# Problem description
Search the entries below for "You are a computer-use agent.". Give that line and all the lines after it again, exactly, through the last, without pictures.

# Dataset records
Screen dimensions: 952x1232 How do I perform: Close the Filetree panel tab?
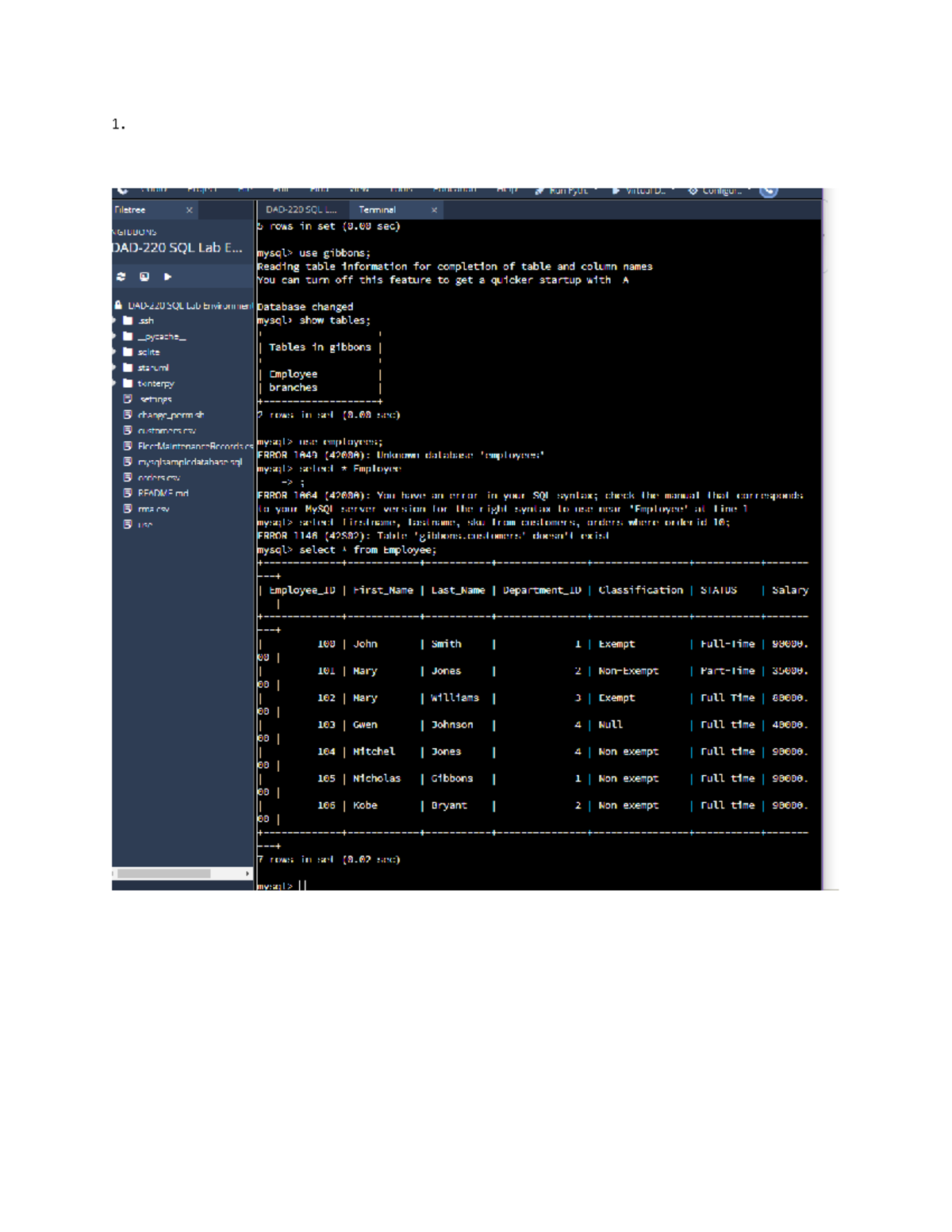click(189, 210)
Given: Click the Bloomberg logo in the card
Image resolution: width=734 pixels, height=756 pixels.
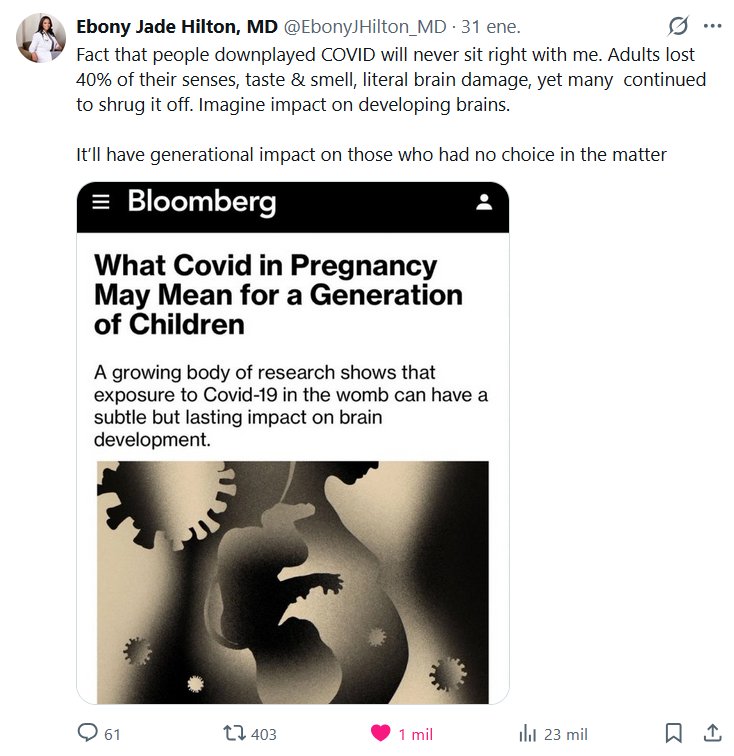Looking at the screenshot, I should 201,202.
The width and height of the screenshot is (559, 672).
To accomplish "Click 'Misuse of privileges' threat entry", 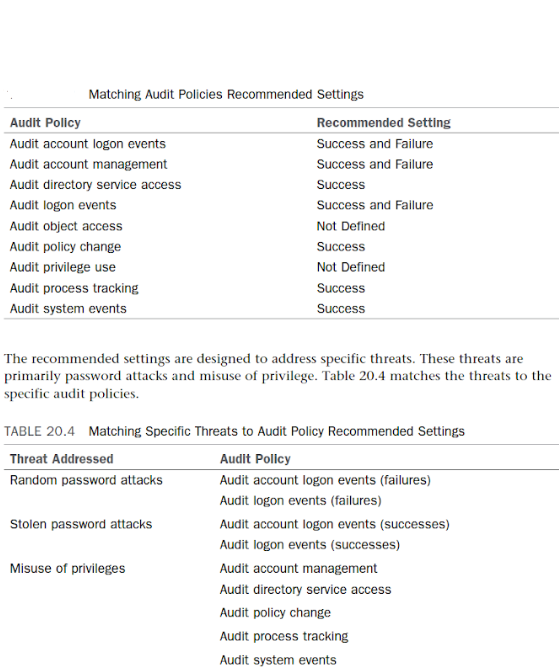I will pos(67,569).
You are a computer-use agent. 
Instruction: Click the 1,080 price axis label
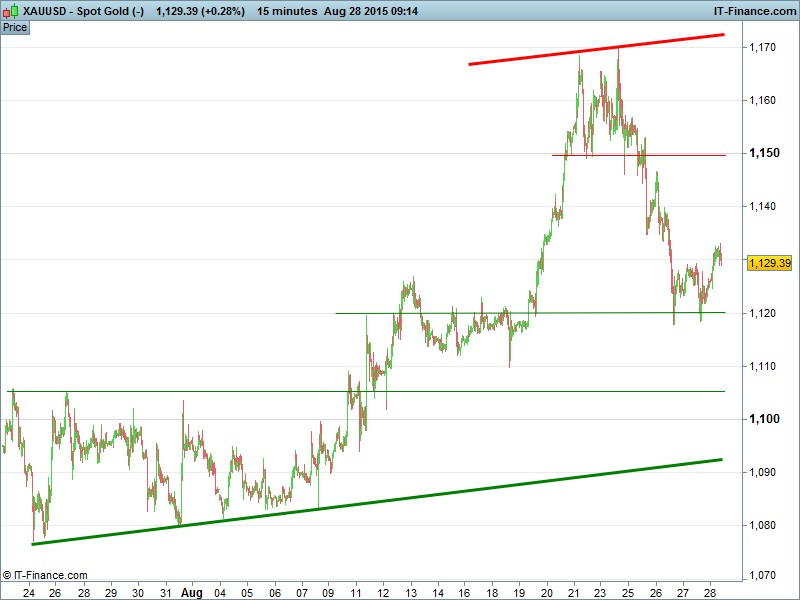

# Solution to the exercise
You are a computer-use agent. 
Instruction: Click the 1,080 price axis label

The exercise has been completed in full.